> [Exercise 1]
Can you summarize the Syrian crisis article below in two sentences?
> [Exercise 2]
Could you write the next part of the Syrian crisis article, picking up after its final sentence?

> [Given text]
Out of the Syrian crisis, a data revolution takes shape
Shadows shroud Issam Salim's face as he recounts the operations he's performed. Yesterday, he tended to fractures, mangled limbs and intestinal injuries caused by an explosion from an unknown source. “The situation was very tense,” he says. Today, there have been no war-wounded patients, so he saw people with bladder stones and hernias instead. Salim is deputy director of a hospital in southern Syria, and he's talking to an Iraqi surgeon, Ghassan Aziz, through a flickering Skype video call.
Aziz is not far away — just two hours south by car, in Jordan's capital, Amman. It is from here that the organization Aziz works for, Médecins Sans Frontières (MSF), has been providing medical aid to clinics in southern Syria during a conflict that has become one of the world's worst ongoing humanitarian crises. But Aziz and his colleagues dare not get much closer. After 13 MSF staff members were kidnapped in January 2014, the organization, also known as Doctors without Borders, pulled its international staff out of the country.

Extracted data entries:
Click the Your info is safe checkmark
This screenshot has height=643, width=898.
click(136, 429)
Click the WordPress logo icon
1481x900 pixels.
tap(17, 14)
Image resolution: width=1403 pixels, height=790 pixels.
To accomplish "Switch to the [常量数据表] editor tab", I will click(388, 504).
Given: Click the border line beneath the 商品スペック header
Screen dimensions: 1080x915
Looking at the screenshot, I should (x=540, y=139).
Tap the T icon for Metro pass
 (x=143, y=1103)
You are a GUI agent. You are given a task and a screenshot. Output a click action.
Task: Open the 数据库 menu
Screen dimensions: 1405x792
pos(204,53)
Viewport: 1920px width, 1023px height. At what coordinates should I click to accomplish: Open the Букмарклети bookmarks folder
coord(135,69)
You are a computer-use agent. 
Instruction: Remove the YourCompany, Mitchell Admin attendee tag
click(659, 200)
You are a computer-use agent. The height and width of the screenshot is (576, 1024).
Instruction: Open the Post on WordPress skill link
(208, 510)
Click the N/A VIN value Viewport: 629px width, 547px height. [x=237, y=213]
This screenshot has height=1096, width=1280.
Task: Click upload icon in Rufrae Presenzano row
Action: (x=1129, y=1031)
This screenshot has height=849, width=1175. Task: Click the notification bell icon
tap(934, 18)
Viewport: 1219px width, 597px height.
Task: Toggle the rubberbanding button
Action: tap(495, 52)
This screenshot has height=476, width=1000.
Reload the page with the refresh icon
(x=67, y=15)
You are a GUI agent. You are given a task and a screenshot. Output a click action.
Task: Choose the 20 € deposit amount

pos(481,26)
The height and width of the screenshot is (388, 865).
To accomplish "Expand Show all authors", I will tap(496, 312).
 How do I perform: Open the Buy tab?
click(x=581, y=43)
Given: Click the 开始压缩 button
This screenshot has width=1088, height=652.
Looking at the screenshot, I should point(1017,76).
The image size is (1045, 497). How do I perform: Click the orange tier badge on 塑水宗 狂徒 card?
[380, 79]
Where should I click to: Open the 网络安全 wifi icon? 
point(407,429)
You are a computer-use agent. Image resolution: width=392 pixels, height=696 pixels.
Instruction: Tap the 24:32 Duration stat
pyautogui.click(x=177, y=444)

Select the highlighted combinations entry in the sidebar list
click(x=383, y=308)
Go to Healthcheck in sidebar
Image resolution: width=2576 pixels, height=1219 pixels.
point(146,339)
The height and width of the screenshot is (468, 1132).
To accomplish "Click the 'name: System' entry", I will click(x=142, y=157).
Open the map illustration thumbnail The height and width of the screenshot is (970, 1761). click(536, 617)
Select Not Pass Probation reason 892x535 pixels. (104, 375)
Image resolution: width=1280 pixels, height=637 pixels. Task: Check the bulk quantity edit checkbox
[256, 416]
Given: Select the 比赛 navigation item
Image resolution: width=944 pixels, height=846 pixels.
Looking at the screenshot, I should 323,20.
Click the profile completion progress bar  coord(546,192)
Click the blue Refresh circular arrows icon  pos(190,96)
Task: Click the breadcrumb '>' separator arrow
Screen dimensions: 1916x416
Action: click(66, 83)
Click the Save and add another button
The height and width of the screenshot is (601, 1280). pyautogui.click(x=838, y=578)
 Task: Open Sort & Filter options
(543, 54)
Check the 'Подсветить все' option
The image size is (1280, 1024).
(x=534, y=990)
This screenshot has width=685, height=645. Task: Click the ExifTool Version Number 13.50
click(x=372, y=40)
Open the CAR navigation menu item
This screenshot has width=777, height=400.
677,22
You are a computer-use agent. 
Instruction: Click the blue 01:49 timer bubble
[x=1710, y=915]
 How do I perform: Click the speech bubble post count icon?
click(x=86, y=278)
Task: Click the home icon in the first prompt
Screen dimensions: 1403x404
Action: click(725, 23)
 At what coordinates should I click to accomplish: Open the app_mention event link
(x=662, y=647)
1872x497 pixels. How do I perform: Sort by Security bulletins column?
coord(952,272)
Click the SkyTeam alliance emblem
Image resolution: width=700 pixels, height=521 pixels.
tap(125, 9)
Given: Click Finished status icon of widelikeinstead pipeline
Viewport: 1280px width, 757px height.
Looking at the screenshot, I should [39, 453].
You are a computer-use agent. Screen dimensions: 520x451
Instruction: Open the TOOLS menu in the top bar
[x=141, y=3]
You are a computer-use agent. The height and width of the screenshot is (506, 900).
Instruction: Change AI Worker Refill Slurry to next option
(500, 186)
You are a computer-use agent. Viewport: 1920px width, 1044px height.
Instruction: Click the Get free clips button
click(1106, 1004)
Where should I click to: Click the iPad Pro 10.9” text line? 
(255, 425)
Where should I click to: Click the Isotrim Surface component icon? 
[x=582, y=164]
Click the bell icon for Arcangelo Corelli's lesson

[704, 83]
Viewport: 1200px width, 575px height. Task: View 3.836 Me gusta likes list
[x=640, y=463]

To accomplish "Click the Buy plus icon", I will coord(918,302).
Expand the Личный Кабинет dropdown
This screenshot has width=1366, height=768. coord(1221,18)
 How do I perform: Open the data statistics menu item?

> [Answer section 1]
Issam Salim, deputy director of a hospital in southern Syria, describes the injuries and illnesses he has been treating to Iraqi surgeon Ghassan Aziz over a Skype video call. Aziz works in Amman for Médecins Sans Frontières, which provides medical aid to clinics in southern Syria but pulled its international staff out of the country after 13 staff members were kidnapped in January 2014.

> [Answer section 2]
Text messages and calls such as the one with Salim provide a glimpse of what is going on, but it is hardly enough to let MSF staff predict what Syrian doctors and nurses will need most to help their communities. An increase in severe burns might mean that C-4 plastic explosives are in heavy rotation, for example, and therefore medics will require extra antibiotics, intravenous lines and surgical equipment, because they won't have time to sterilize between operations. Or an increase in kidney failures could mean that people with diabetes have lost access to regular care. But the fog of war makes tracking such trends next to impossible.